India responds to Pakistan’s queries

Author: 
Agencies
Publication Date: 
Sat, 2009-03-14 03:00

NEW DELHI: India yesterday handed over to Pakistan answers to 30 questions they had posed in connection with Mumbai’s “horrific terror attacks” and underlined that these replies provided “enough material” for Islamabad to take the investigation forward and punish the guilty. Foreign Secretary Shivshankar Menon met Pakistan’s High Commissioner Shahid Malik and formally handed over India’s replies to Pakistan’s questions over the Mumbai attacks, official sources said.

India said now that it has provided more details to India it was time for Islamabad to take swift action against the alleged plotters.

The Indian government in January sent Pakistan a dossier that it said “unmistakably” points to elements in Pakistan being behind the November attack on the city by a group of gunmen.

Pakistan replied in February, admitting for the first time that the strikes were partly planned on its soil, but also asking 30 specific questions on the evidence.

“We have put together the answers to the 30 questions submitted by Pakistan. It’s a very comprehensive document, it answers every question,” Indian Home Minister Palaniappan Chidambaram told reporters. “We expect Pakistan to take the investigation forward quickly, apprehend all the culprits and hand them over to India for prosecution and punishment or prosecute and punish them in Pakistan,” he said. “Anyone who’s serious about investigating the origins of the Mumbai attacks will find there’s enough material to take the investigation forward,” Chidambaram said.

According to Indian investigators, the banned Pakistan-based group Lashkar-e-Taiba (LeT) trained and equipped the 10 militants and financed and directed the operation, even when the attackers were on the ground.

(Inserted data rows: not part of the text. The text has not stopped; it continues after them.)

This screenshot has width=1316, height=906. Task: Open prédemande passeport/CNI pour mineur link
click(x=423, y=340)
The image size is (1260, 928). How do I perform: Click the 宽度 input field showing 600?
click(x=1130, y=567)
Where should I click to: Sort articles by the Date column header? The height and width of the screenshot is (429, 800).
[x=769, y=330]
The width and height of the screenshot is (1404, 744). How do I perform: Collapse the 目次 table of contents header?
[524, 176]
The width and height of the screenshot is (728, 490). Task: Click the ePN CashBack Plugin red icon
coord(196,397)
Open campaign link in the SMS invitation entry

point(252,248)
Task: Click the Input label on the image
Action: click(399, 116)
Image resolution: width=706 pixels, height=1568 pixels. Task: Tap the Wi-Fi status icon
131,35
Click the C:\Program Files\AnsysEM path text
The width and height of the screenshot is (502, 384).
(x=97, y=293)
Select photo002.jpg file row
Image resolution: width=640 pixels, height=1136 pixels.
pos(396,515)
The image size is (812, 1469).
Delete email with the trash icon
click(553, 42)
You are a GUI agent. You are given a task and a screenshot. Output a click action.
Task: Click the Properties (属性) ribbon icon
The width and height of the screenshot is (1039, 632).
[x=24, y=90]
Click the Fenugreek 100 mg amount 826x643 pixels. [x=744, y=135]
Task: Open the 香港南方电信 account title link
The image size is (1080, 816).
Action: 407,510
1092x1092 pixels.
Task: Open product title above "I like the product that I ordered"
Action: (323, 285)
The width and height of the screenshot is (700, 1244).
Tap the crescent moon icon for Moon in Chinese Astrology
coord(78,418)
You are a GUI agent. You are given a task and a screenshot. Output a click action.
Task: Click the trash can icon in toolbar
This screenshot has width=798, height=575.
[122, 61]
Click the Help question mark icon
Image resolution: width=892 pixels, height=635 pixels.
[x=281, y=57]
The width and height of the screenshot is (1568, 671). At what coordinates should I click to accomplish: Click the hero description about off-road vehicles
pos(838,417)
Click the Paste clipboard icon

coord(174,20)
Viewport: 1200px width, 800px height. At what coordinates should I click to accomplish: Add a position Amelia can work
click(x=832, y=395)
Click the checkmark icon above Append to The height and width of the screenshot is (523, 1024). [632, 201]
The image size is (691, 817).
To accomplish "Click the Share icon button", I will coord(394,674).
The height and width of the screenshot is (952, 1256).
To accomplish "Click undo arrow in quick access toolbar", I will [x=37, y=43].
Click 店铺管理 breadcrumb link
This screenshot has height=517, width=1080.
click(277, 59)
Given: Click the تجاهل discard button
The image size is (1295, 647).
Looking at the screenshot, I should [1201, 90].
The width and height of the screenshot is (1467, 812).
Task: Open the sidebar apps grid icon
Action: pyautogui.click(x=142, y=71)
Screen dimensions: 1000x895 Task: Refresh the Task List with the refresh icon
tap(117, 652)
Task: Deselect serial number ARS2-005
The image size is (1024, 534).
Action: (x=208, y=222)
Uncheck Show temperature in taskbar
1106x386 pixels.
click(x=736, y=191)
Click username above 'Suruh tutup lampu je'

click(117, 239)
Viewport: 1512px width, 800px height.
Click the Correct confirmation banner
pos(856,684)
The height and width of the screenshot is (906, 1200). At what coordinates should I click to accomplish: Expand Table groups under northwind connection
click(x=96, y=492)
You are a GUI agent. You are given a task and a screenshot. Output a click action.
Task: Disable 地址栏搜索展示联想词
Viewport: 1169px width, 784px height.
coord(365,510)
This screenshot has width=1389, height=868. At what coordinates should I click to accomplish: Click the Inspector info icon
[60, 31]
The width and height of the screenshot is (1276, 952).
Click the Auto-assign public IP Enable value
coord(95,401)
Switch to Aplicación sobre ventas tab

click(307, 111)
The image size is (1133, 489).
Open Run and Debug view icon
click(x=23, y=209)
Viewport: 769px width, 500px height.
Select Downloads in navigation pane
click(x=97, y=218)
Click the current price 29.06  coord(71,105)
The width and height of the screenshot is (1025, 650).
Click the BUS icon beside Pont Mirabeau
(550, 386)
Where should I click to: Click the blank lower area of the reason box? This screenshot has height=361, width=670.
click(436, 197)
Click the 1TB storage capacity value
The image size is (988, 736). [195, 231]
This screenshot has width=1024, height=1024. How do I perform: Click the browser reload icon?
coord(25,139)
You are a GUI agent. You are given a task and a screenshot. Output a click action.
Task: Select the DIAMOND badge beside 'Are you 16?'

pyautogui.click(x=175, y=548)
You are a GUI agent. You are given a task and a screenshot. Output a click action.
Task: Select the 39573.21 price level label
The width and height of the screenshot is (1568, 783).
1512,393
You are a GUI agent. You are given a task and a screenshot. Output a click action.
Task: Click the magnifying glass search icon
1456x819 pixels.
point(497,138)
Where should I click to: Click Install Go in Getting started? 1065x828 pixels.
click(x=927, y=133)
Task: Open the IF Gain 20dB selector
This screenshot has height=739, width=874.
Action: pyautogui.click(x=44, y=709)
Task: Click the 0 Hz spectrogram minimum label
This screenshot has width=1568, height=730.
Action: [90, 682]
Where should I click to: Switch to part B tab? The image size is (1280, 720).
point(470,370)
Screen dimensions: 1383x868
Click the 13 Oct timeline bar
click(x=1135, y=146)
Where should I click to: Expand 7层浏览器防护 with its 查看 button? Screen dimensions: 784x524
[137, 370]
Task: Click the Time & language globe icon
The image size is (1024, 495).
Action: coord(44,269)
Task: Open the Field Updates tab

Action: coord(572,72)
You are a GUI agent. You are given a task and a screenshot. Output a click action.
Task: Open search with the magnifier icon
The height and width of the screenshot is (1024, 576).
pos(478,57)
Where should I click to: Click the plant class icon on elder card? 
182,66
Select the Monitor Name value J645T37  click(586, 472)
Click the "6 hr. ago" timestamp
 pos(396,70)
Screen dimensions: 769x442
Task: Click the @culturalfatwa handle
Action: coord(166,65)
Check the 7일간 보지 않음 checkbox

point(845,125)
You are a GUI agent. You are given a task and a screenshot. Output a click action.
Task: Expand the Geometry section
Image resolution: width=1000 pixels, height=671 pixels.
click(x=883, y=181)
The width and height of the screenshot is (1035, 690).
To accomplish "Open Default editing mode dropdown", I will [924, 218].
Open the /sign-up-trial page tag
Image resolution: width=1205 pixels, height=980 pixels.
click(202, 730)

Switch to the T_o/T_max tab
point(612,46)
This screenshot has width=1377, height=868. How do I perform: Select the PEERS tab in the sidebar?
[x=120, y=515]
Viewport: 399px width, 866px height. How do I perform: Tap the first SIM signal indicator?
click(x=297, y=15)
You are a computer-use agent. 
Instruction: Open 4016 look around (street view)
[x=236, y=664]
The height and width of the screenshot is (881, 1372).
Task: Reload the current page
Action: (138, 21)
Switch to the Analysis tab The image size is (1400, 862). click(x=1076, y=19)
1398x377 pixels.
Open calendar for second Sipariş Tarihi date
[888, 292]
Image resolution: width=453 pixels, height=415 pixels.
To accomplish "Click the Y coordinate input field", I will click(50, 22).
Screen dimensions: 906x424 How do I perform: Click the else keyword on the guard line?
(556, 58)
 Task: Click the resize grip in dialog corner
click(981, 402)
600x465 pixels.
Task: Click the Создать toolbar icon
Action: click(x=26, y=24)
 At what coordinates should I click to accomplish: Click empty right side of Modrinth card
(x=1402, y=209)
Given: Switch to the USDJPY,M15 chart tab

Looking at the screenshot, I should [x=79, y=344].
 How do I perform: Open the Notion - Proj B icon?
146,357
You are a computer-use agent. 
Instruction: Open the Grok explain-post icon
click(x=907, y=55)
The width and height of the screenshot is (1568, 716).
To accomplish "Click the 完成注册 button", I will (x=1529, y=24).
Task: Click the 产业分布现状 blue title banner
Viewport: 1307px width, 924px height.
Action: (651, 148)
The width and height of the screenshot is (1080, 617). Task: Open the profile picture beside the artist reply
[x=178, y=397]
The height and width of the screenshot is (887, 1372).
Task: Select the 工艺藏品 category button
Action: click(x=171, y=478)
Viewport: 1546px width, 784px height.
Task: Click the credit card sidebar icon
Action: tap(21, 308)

Indian Prime Minister Manmohan Singh has also alleged the attacks had the support of some “official agencies,” accusing Pakistan of using terrorism as an “instrument of state policy.” Both LeT and Pakistan have denied any involvement in the attacks.

The Nov. 26-29 siege left 165 people dead and derailed a five-year peace process between the nuclear-armed South Asian rivals.

One of the gunmen, a Pakistani national, was captured alive and has already been charged by a Mumbai court with murder, attempted murder and “waging war against India.” Indian officials have said that many of Pakistan’s requests related to “technical and forensic evidence” from the gunmen, such as DNA samples.

Pakistan had also reportedly asked for mobile phone transcripts and voice recordings of the gunmen’s associates, to establish “connectivity and communication of the terrorists with militants based abroad.”

The answers, according to the sources, include details of fingerprints of gunmen, their intercepted phone conversations with their handlers and the DNA of lone surviving terrorist Ajmal Qasab and nine other terrorists killed by Indian security forces in November last year.